Chunk data to an algorithm #3

knoepfel · 2024-12-16T22:19:49Z

knoepfel
Dec 16, 2024
Maintainer

DUNE US S&C R&D item 101

Data chunking is intended to process a logical data product that is too large to fit in memory at once. This demonstrator requires several things:

Ask DUNE for specific example
Establish interface for algorithms that want to take advantage of chunking
Start with vector of numbers and transform them to something else
Combine chunked algorithm results with a fold operation
Understand ramifications for DDL system and the IO system
Input arguments (e.g.) std::span<T> vs. std::vector<T> could imply that some data can be chunked for an algorithm and some cannot.
What about Python algorithms? Annotations or decorators.

To produce a demonstrator we are introducing a concept of chunk-able data product (e.g. a sequence of waveforms), in general a chunk-able data product will be a sequence of something.

Rule for defining data products that are chunk-able, need to understand nature of this virtual data product -- what does it mean to be a sequence, known size at the beginning, size only known once done
- Produce code (certainly C++ but may be both in C++ and Python?)
- Need to be able to represent in memory
The IO system will need the concept of virtual data product, that can be both read and written in chunks. The size of the chunks are under control of the writer of the data product.
- Will need a mockup IO system
- Will not need the ability to read/write these in this demonstrator, need to know enough to convey to the IO group/team
What user will write
- A C++ function that expects a span of waveform (std::span), and partial accumulation and its output is an accumulator that is input to a fold (and output is also an accumulator).
- In python, we need to pay attention to avoid copy data (0 copy for python)
What is the plugin that framework will load
- Declare a framework module that my input is chunk-able sequence of waveforms, and output is what reduction product
Framework will
- Produce compilation error if data product is not chunk-able => work not with Python code, we need some runtime support (may be look about some boilerplate stuff)
- Some runtime check will be needed (when chunk size specified is too big or something that may not work)
- Put together a program that uses flow graph and task to do the processing of the virtual data product in chunks.
Think about parallel processing of chunks (may be pipelined)
How much of a scheduler will be needed? If we are using Meld, then we will already be relying on scheduler. For standalone, we need to figure out.

sabasehrish · 2025-02-05T14:53:39Z

sabasehrish
Feb 5, 2025
Maintainer

Subsystems

Required

Registration
Task management
Mock I/O

Nice to have

Algorithm description
I/O
Configuration
Plugin management
Logging

0 replies

knoepfel · 2025-02-21T22:09:40Z

knoepfel
Feb 21, 2025
Maintainer Author

Related to:

0 replies

knoepfel · 2025-02-24T15:18:19Z

knoepfel
Feb 24, 2025
Maintainer Author

Responsible developers: @marcpaterno and @sabasehrish.

0 replies

brettviren · 2025-04-30T18:46:04Z

brettviren
Apr 30, 2025

Here are some types of chunking needed for DUNE and what implications chunking may have. It has a focus on FD charge data and Wire-Cell implementations so is definitely not comprehensive.

Terms

TPC : a contiguous sub-detector unit with a single "face" of electrodes in which drifting ionization electrons inducde current which is then measured. Ionization electron signal originating in a given TPC only induce current in the TPC's face.

_____

DESCRIPTION OF THE TASK:
Continue the thread on chunking DUNE data for algorithms, starting right after its last sentence.

_____

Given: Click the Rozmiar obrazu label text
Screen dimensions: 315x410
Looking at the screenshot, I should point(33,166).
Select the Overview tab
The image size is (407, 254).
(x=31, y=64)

_____

TASK ANSWER:
APA : Back to back TPCs with electrodes from both faces providing induced current to a single electronics channel.
TR : DUNE trigger record which comes in two basic time durations (nominal 3-5ms and the 100s long "extended" supernova neutrino burst (SNB) candidate) and a variety of spacial extent (providing data anywhere from 1 to 150 APAs for DUNE FD HD).

Wire-Cell charge waveform simulation

Basic transformation:

(depos) -> [sim] -> (ADC waveforms)

The [sim] (as implemented by Wire-Cell Toolkit) is itself a (data flow) graph that includes these major nodes:

drifting of depos
convolution of drifted charge distribution with detector response
addition of noise
digitization

There are several types of chunking relevant to this simulation:

time : Input (depos) may be chunked into time bins, each group fed into [sim] and the resulting (ADC waveforms) regrouped. The time duration of the output waveforms is longer than the time duration input depos by an amount governed by the detector response which can be O(1ms). Thus, overlaps between neighboring waveform chunks are formed and must be summed. This chunking is only required for "extended" FD trigger records (eg SNB candidates).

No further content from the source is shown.